Effect of External Electric/Magnetic Field on Photocatalysis for Green Hydrogen

Considering light as an inexhaustible source of renewable energy, several chemical reactions are regulated by light. Photocatalysis is one such promising approach to convert solar energy to chemical fuel. The generation of green hydrogen via photocatalytic water splitting is one of the state-of-the-art techniques for sustainable energy development. The drawbacks of photocatalytic water splitting in terms of poor efficiency, high overpotential, stability to acidic electrolytes and selectivity has been addressed by various ways. Among many strategies, the application of an external field like electric/magnetic or electromagnetic resulted in improved efficiency.

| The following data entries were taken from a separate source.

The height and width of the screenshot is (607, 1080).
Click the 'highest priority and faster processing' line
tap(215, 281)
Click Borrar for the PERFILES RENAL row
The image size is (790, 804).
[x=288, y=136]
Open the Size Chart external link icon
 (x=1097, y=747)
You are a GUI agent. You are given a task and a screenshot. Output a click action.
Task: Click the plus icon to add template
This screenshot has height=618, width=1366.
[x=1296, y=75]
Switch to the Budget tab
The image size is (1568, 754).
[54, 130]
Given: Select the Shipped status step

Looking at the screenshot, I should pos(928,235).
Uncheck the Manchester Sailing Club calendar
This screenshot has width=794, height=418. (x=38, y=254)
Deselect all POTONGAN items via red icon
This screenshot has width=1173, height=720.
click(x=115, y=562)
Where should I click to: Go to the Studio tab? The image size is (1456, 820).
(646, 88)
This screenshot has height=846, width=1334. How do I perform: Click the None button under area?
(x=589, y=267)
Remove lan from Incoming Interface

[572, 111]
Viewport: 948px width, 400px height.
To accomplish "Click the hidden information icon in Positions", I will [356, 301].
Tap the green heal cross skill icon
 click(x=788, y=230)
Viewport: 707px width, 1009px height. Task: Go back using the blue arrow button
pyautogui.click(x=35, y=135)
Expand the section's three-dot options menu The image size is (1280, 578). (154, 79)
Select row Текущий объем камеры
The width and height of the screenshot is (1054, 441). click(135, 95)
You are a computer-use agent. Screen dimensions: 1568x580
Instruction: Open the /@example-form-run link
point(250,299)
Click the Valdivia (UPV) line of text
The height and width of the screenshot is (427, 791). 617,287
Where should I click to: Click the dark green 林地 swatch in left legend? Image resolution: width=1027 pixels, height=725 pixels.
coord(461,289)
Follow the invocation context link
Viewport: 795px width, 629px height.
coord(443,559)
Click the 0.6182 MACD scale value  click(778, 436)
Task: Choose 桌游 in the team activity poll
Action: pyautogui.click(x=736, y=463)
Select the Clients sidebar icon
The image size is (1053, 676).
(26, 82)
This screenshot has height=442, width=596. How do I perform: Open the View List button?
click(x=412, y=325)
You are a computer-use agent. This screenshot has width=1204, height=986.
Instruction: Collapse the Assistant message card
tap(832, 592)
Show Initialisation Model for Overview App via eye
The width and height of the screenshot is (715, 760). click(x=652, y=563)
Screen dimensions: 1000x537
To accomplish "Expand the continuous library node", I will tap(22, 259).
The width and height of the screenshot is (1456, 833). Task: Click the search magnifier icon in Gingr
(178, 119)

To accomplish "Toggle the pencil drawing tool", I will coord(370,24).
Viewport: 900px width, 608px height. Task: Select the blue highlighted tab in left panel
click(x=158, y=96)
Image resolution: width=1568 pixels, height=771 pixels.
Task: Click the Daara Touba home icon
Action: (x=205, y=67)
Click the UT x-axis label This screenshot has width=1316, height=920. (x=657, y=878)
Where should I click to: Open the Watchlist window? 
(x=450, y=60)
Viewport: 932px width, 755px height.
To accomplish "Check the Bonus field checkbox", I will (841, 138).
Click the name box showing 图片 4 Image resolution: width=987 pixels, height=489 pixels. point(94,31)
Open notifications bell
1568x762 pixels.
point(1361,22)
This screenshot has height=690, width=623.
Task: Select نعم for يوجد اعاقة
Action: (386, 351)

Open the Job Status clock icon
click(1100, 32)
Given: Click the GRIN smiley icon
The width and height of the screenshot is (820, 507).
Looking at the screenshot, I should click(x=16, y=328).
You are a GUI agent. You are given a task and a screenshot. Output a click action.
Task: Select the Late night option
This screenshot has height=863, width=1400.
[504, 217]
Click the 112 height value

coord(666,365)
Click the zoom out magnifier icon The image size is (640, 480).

Very few reports are available on this topic. Particularly the mechanistic details in terms of intensity, frequency, and direction of the externally applied field are missing. Moreover, the design of a new strategic catalyst which can perform better under the influence of an external field is not covered systematically. In this chapter, we demonstrate the effect of external electric and magnetic fields as well as the synergistic effect of combining electric and magnetic or electromagnetic fields on the photocatalytic process. The foundation of this chapter depends on three fundamental steps, optical absorption, charge carrier generation/separation, and catalytic reactions under external applied field. We also include the strategies to answer various unsolved questions and potential challenges for further utilization of external fields in photocatalysis.